3. RESULTS OF EX-POST EVALUATIONS, STAKEHOLDER CONSULTATIONS AND IMPACT ASSESSMENTS
• Ex-post evaluations/fitness checks of existing legislation
• Stakeholder consultations
• Collection and use of expertise
• Impact assessment
In view of the policy objective and the time-sensitive nature of the issue, there are no other materially different policy options available, and thus no impact assessment is necessary. In particular, the measure intends to introduce a limited time extension of the interim and strictly limited derogation from the applicability of Articles 5(1) and 6 of the ePrivacy Directive to ensure that number-independent interpersonal communications service providers can continue to voluntarily using specific technologies to detect and report child sexual abuse online and to remove child sexual abuse material on their services after 3 August 2024, pending the adoption of long-term legislation.
• Fundamental rights
The proposal takes full account of the fundamental rights and principles recognised by the Charter of Fundamental Rights of the European Union (“the Charter”).

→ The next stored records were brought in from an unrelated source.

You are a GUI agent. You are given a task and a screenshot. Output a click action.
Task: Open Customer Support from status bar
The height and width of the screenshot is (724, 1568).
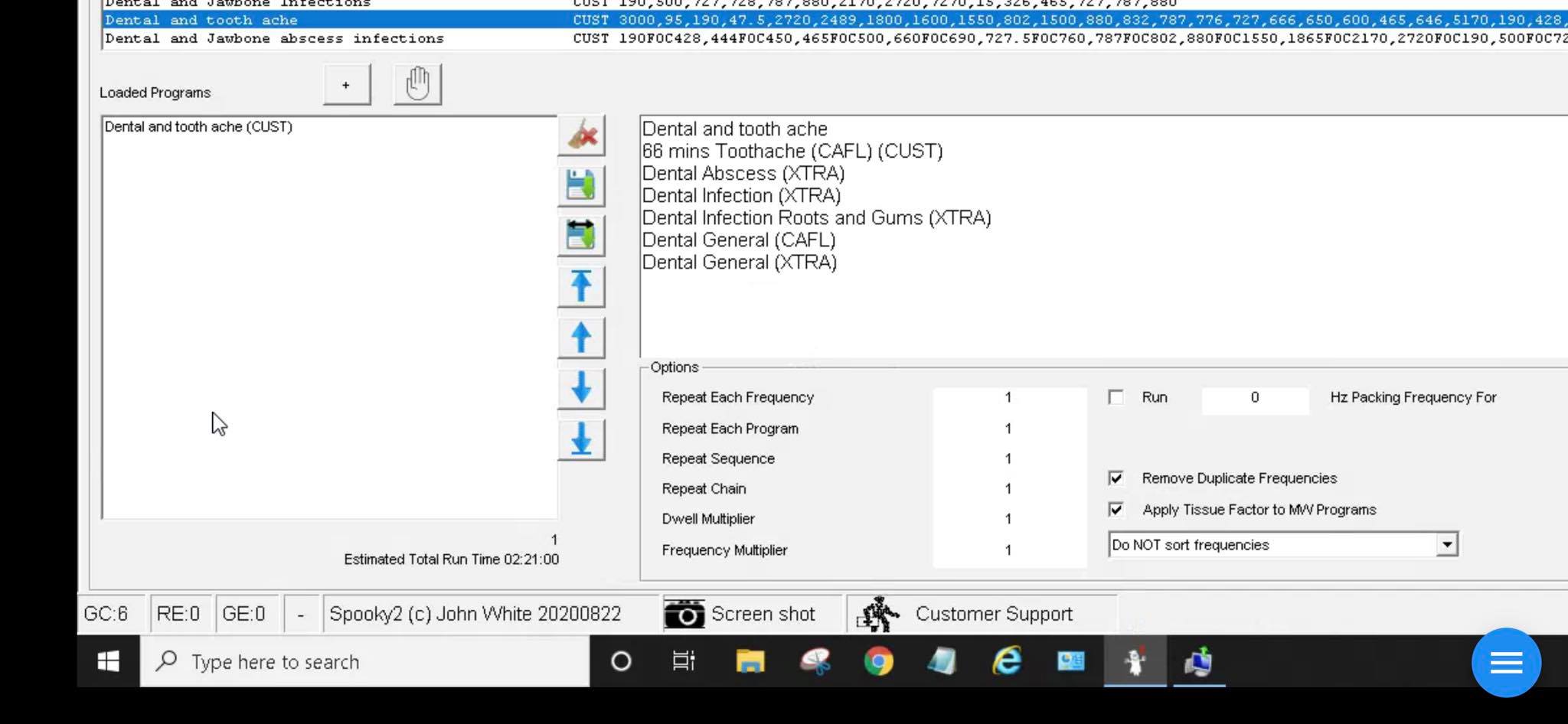point(966,614)
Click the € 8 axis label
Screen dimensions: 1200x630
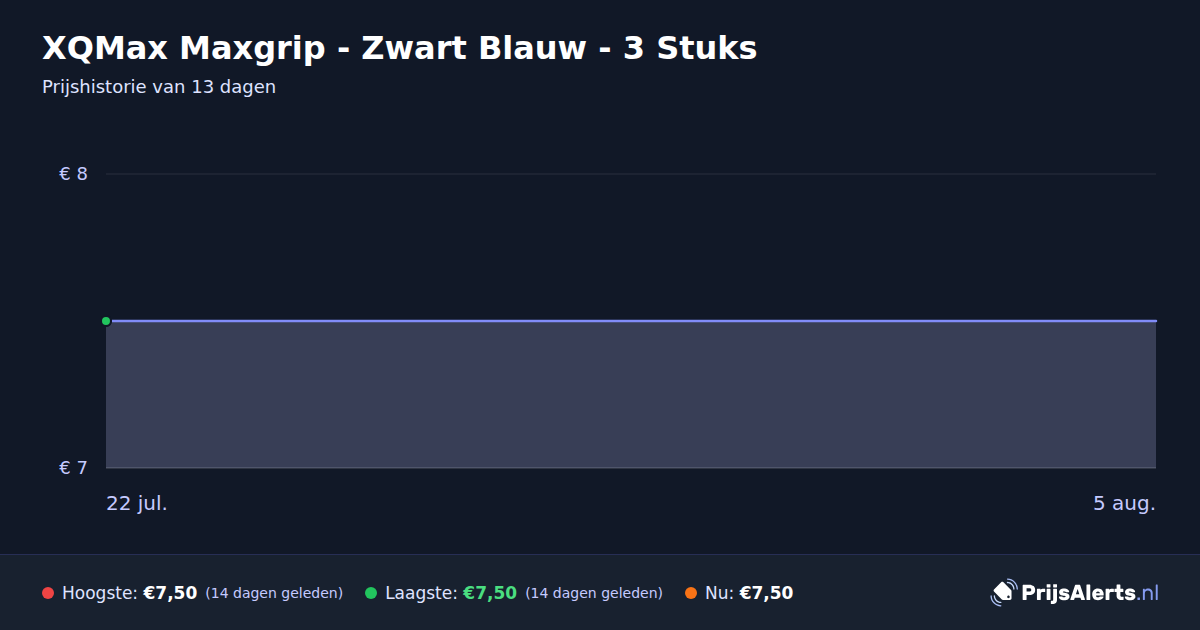point(73,174)
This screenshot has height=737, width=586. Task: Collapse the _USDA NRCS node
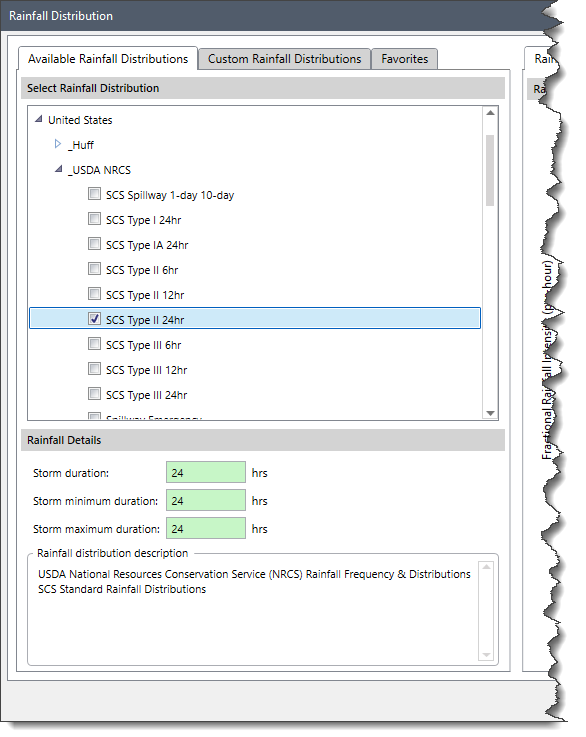point(58,169)
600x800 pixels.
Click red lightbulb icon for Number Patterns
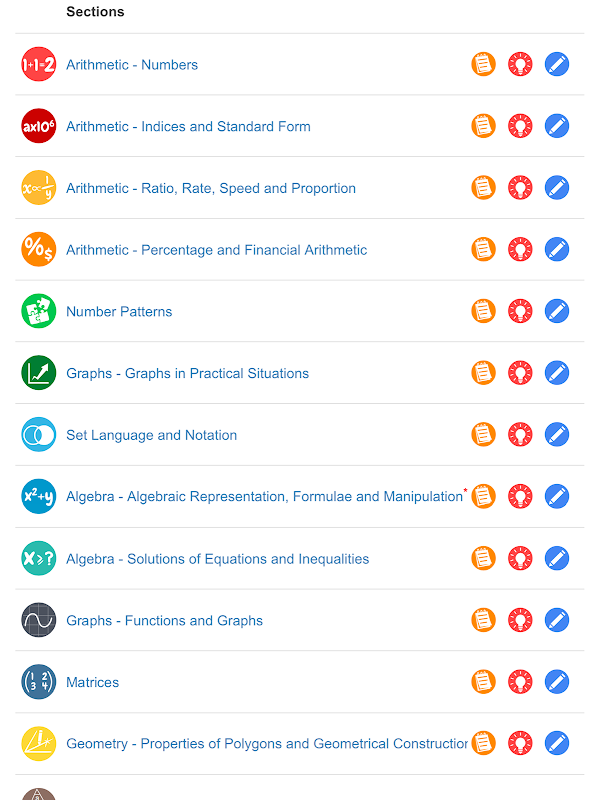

The proposed measures comply with Article 7 of the Charter, which protects the fundamental right of everyone to the respect for his or her private and family life, home and communications, and includes the confidentiality of communications. Moreover, to the extent that the processing of electronic communications by number-independent interpersonal communications services for the sole purpose of detecting and reporting child sexual abuse online and removing child sexual abuse material falls into the scope of the derogation created by this proposal, the GDPR, which implements in secondary legislation Article 8(1) of the Charter, which provides that everyone enjoys the right to the protection of personal data, continues to apply to such processing.
In addition, the proposal complies with Article 24(2) of the Charter, which provides that, in all actions relating to children, whether taken by public authorities or private institutions, the child’s best interests must be a primary consideration. It also complies with Articles 1, 3 and 4 of the Charter, on the rights to human dignity, the right to the integrity of the person and the prohibition of inhuman or degrading treatment, respectively, considering that child sexual abuse can (gravely) interfere with these fundamental rights of the children involved.
Finally, by making it possible, subject to certain appropriate conditions, for providers to take voluntary measures to tackle possible misuse of their services, the proposal also takes account of their freedom to conduct a business, guaranteed under Article 16 of the Charter.
4. BUDGETARY IMPLICATIONS
This proposal has no implications for the EU budget.
5. OTHER ELEMENTS
• Implementation plans and monitoring, evaluation and reporting arrangements
• Detailed explanation of the specific provisions of the proposal
Article 1 sets out the amendment to the Interim Regulation brought about by the present Regulation, consisting of a limited extension of the period of application of the Interim Regulation. That is the sole amendment made to the Interim Regulation.
Article 2 sets the date for entering into force of the present Regulation.